A group of lawmakers recently urged the Department of Energy to speed up its consideration of Holtec International’s request for a large federal loan to restart the Palisades Nuclear Generating Station in Michigan.
“[W]e urge the Department of Energy to give its fair, full, and swift consideration to the application,” the bipartisan, nine-member bloc of House members wrote in a letter dated Dec. 15 and shared online this week.
Rep. Bill Huizenga (R-Mich.), whose district on the shores of Lake Michigan includes Palisades, published the letter on his website.
According to its own public statements, Holtec seeks at least $1 billion from the Department of Energy’s Loan Programs Office.
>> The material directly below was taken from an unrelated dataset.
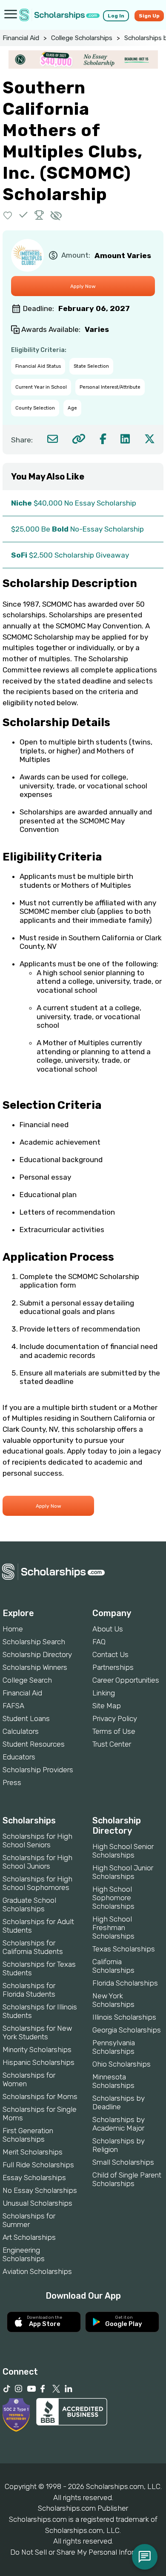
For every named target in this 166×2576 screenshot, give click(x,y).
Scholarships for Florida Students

However, documents obtained by an environmental group show that Holtec at one point sought about $2 billion for a Palisades restart: something the company says is possible by August 2025, if it gets the loan.
Holtec has said it hopes DOE will approve or deny the loan application by Dec. 31. Earlier this year, the company thought the agency might decide as soon as June. Meanwhile, Holtec has formed an operating company to take over Palisades, if it restarts, and found a buyer for the electricity the plant would produce.
Other lawmakers who signed the letter to DOE and the Nuclear Regulatory Commission were:
Rep. Jack Bergman (R-Mich.)
Rep. John Moolenaar (R-Mich.)
Rep. Donald Norcross (D-N.J.)
Rep. Hillary Scholten (D-Mich.)
Rep. Elissa Slotkin (D-Mich)
Rep. Haley Stevens (D-Mich.)
Rep. Jefferson Van Drew (R-N.J.)
Rep. Tim Walberg (R-Mich.)
Palisades shutdown in 2022. Holtec bought the plant from Entergy to decommission it, but local and state lawmakers eventually supported a restart, with the state kicking in $125 million in financial aid in June as part of a Michigan budget bill.